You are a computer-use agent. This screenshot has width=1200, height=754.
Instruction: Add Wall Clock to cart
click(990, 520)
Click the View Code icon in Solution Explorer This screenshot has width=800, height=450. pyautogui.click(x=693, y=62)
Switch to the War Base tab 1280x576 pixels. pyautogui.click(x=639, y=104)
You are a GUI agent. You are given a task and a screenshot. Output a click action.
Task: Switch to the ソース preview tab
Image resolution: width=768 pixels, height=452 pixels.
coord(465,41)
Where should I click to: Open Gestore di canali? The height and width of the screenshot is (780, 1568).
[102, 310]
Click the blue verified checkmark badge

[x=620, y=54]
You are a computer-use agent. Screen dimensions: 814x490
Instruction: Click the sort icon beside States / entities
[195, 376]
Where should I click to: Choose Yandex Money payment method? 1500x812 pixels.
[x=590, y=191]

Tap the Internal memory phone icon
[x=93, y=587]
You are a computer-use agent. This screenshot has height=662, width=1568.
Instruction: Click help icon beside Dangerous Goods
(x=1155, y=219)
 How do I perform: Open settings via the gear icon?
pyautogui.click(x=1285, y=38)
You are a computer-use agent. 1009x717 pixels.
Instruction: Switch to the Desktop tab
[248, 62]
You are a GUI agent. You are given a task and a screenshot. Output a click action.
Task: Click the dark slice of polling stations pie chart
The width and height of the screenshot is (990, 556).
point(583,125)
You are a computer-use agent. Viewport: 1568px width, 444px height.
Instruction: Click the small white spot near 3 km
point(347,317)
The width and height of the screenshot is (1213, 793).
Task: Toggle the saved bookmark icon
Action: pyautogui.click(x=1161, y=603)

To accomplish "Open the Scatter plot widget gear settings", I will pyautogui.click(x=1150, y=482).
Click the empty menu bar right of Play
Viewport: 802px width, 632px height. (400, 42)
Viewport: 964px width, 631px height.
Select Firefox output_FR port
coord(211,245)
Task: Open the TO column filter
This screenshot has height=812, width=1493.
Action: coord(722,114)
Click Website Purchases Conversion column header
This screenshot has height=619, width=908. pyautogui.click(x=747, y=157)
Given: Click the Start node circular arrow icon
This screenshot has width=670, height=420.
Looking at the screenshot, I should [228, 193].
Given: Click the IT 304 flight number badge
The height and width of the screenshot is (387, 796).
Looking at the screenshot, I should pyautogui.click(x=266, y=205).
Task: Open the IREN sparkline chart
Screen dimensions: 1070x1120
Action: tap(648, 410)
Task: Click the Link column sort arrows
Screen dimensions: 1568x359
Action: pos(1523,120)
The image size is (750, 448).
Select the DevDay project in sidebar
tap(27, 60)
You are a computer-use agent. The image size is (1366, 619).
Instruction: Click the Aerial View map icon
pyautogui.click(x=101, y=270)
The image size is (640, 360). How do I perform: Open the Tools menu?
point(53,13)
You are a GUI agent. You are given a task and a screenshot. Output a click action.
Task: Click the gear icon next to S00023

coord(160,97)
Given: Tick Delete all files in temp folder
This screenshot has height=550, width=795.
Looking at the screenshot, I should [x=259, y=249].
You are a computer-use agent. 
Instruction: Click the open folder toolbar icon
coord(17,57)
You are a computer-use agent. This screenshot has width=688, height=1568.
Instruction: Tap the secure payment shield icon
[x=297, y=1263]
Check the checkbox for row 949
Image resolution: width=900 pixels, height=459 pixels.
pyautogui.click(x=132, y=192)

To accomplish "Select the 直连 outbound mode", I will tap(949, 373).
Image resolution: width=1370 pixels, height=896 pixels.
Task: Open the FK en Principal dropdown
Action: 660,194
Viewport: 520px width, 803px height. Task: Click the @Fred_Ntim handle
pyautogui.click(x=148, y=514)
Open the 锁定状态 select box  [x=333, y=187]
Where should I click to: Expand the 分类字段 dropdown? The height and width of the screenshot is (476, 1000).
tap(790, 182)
==*==
**WHAT THE TASK ASKS**
What is needed is an exact copy of all the records above.

**TASK OUTPUT**
You are a computer-use agent. This screenshot has width=1200, height=754.
Instruction: Add Wall Clock to cart
click(990, 520)
Click the View Code icon in Solution Explorer This screenshot has width=800, height=450. pyautogui.click(x=693, y=62)
Switch to the War Base tab 1280x576 pixels. pyautogui.click(x=639, y=104)
You are a GUI agent. You are given a task and a screenshot. Output a click action.
Task: Switch to the ソース preview tab
Image resolution: width=768 pixels, height=452 pixels.
coord(465,41)
Where should I click to: Open Gestore di canali? The height and width of the screenshot is (780, 1568).
[102, 310]
Click the blue verified checkmark badge

[x=620, y=54]
You are a computer-use agent. Screen dimensions: 814x490
Instruction: Click the sort icon beside States / entities
[195, 376]
Where should I click to: Choose Yandex Money payment method? 1500x812 pixels.
[x=590, y=191]

Tap the Internal memory phone icon
[x=93, y=587]
You are a computer-use agent. This screenshot has height=662, width=1568.
Instruction: Click help icon beside Dangerous Goods
(x=1155, y=219)
 How do I perform: Open settings via the gear icon?
pyautogui.click(x=1285, y=38)
You are a computer-use agent. 1009x717 pixels.
Instruction: Switch to the Desktop tab
[248, 62]
You are a GUI agent. You are given a task and a screenshot. Output a click action.
Task: Click the dark slice of polling stations pie chart
The width and height of the screenshot is (990, 556).
point(583,125)
You are a computer-use agent. Viewport: 1568px width, 444px height.
Instruction: Click the small white spot near 3 km
point(347,317)
The width and height of the screenshot is (1213, 793).
Task: Toggle the saved bookmark icon
Action: pyautogui.click(x=1161, y=603)

To accomplish "Open the Scatter plot widget gear settings", I will pyautogui.click(x=1150, y=482).
Click the empty menu bar right of Play
Viewport: 802px width, 632px height. (400, 42)
Viewport: 964px width, 631px height.
Select Firefox output_FR port
coord(211,245)
Task: Open the TO column filter
This screenshot has height=812, width=1493.
Action: coord(722,114)
Click Website Purchases Conversion column header
This screenshot has height=619, width=908. pyautogui.click(x=747, y=157)
Given: Click the Start node circular arrow icon
This screenshot has width=670, height=420.
Looking at the screenshot, I should [228, 193].
Given: Click the IT 304 flight number badge
The height and width of the screenshot is (387, 796).
Looking at the screenshot, I should pyautogui.click(x=266, y=205).
Task: Open the IREN sparkline chart
Screen dimensions: 1070x1120
Action: tap(648, 410)
Task: Click the Link column sort arrows
Screen dimensions: 1568x359
Action: pos(1523,120)
The image size is (750, 448).
Select the DevDay project in sidebar
tap(27, 60)
You are a computer-use agent. The image size is (1366, 619).
Instruction: Click the Aerial View map icon
pyautogui.click(x=101, y=270)
The image size is (640, 360). How do I perform: Open the Tools menu?
point(53,13)
You are a GUI agent. You are given a task and a screenshot. Output a click action.
Task: Click the gear icon next to S00023

coord(160,97)
Given: Tick Delete all files in temp folder
This screenshot has height=550, width=795.
Looking at the screenshot, I should [x=259, y=249].
You are a computer-use agent. 
Instruction: Click the open folder toolbar icon
coord(17,57)
You are a computer-use agent. This screenshot has width=688, height=1568.
Instruction: Tap the secure payment shield icon
[x=297, y=1263]
Check the checkbox for row 949
Image resolution: width=900 pixels, height=459 pixels.
pyautogui.click(x=132, y=192)

To accomplish "Select the 直连 outbound mode", I will tap(949, 373).
Image resolution: width=1370 pixels, height=896 pixels.
Task: Open the FK en Principal dropdown
Action: 660,194
Viewport: 520px width, 803px height. Task: Click the @Fred_Ntim handle
pyautogui.click(x=148, y=514)
Open the 锁定状态 select box  [x=333, y=187]
Where should I click to: Expand the 分类字段 dropdown? The height and width of the screenshot is (476, 1000).
tap(790, 182)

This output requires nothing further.